Page and screen pointing data:
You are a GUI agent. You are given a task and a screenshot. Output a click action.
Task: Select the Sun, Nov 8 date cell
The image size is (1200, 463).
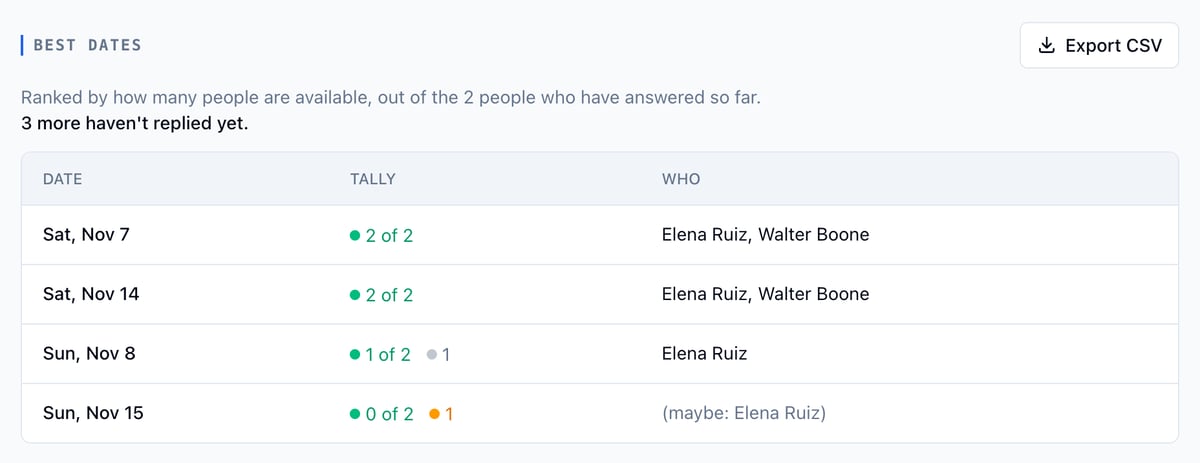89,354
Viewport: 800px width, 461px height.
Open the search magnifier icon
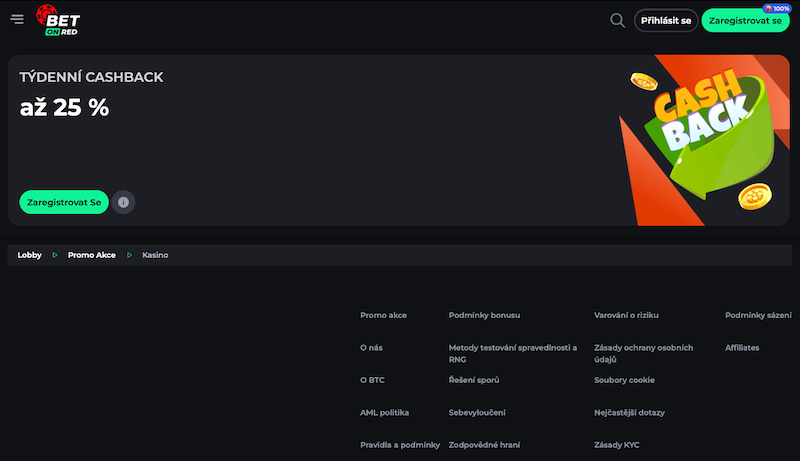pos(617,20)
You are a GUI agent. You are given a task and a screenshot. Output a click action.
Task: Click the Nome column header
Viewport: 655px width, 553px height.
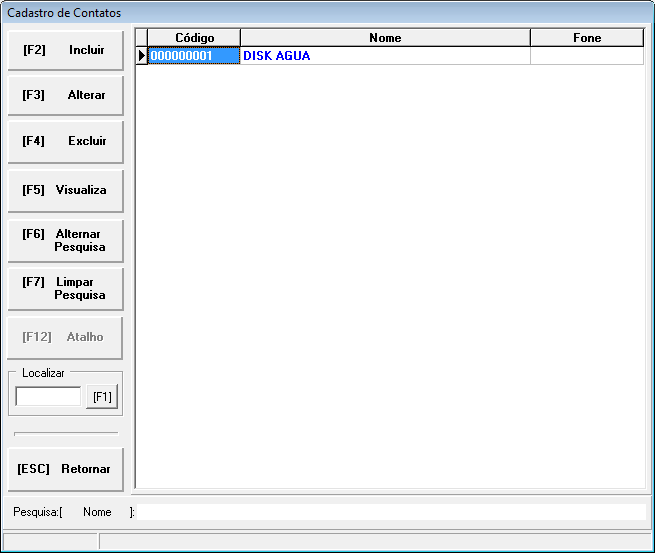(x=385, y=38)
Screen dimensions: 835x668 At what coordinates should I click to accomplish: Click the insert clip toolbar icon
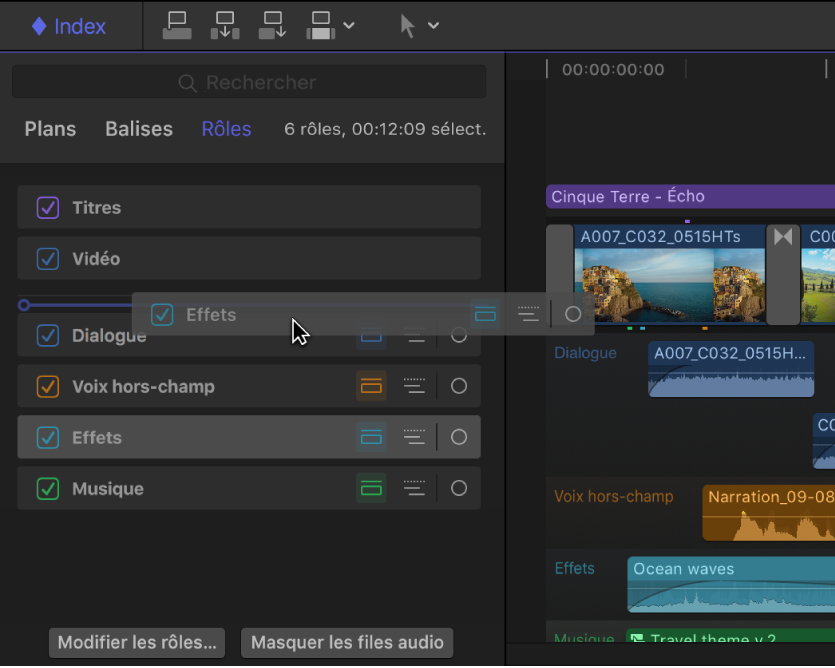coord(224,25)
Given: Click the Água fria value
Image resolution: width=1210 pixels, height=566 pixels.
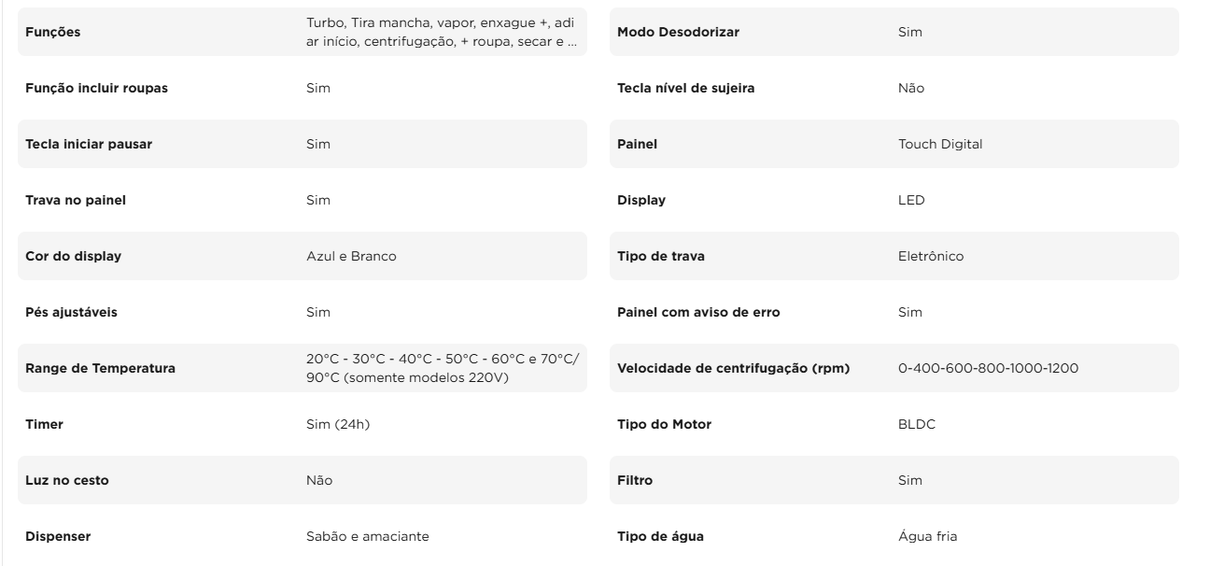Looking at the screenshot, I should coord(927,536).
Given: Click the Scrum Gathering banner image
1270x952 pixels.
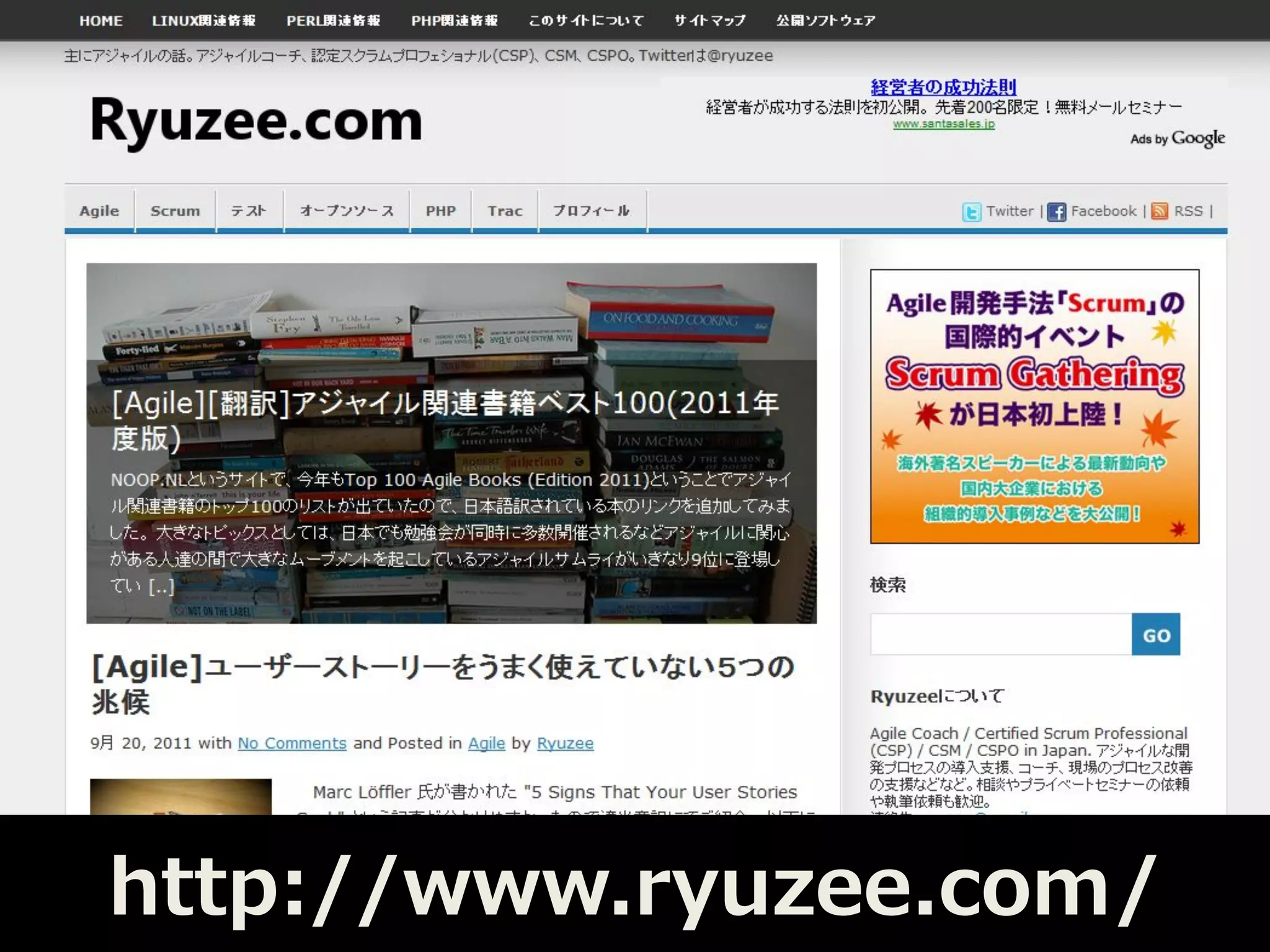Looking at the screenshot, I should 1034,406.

→ **Work instructions**
Change every occurrence of "GUI agent" in the entries above to "interface agent", leaving all other text unchanged. Omit the pictures from your answer.

→ **Output of the task**
You are a interface agent. You are given a task and a screenshot. Output a click action.
Task: Select the Sun, Nov 8 date cell
The image size is (1200, 463).
89,354
Viewport: 800px width, 461px height.
Open the search magnifier icon
pos(617,20)
You are a interface agent. You are given a task and a screenshot. Output a click action.
Task: Click the Nome column header
Viewport: 655px width, 553px height.
(x=385, y=38)
Screen dimensions: 835x668 At what coordinates should I click to accomplish: Click the insert clip toolbar icon
coord(224,25)
Given: Click the Água fria value
Image resolution: width=1210 pixels, height=566 pixels.
Looking at the screenshot, I should coord(927,536).
Given: Click the Scrum Gathering banner image
1270x952 pixels.
Looking at the screenshot, I should 1034,406.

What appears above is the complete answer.